• _DATA SHOWN_:
::::::

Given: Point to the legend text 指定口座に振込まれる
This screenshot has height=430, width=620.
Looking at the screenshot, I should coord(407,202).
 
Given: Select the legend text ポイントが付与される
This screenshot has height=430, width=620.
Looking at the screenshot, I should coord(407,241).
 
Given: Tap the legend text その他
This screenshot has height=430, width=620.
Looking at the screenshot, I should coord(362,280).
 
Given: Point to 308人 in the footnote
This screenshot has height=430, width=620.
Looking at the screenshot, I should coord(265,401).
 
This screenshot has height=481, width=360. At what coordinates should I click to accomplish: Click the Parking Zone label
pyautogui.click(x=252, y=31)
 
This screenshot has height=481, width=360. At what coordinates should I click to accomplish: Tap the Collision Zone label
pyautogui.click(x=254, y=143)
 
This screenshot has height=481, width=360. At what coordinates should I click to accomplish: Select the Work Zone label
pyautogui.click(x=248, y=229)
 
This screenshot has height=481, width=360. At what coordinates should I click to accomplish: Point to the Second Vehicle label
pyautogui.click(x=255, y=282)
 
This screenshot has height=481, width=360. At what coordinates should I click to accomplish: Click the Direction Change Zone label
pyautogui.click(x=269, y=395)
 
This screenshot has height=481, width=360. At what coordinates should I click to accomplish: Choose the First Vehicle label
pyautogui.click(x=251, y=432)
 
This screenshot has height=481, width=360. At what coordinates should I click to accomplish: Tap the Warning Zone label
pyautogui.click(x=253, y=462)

::::::

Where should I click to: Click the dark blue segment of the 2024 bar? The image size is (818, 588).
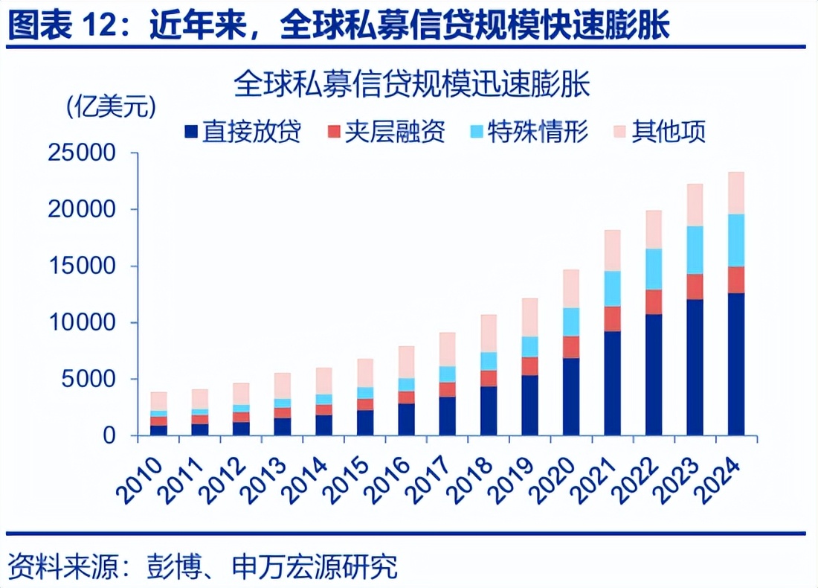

::::::

Reproduce the records from the line containing "Given: Point to the legend text 指定口座に振込まれる" through the line containing "Looking at the screenshot, I should coord(407,241).", requests included. In the answers, multiply each coordinate by 0.7 and round it to a whole number, with halves rounded up; leave every other number unchanged.

• _WRITTEN RESPONSE_:
Given: Point to the legend text 指定口座に振込まれる
This screenshot has height=430, width=620.
Looking at the screenshot, I should coord(285,141).
 
Given: Select the legend text ポイントが付与される
This screenshot has height=430, width=620.
Looking at the screenshot, I should coord(285,169).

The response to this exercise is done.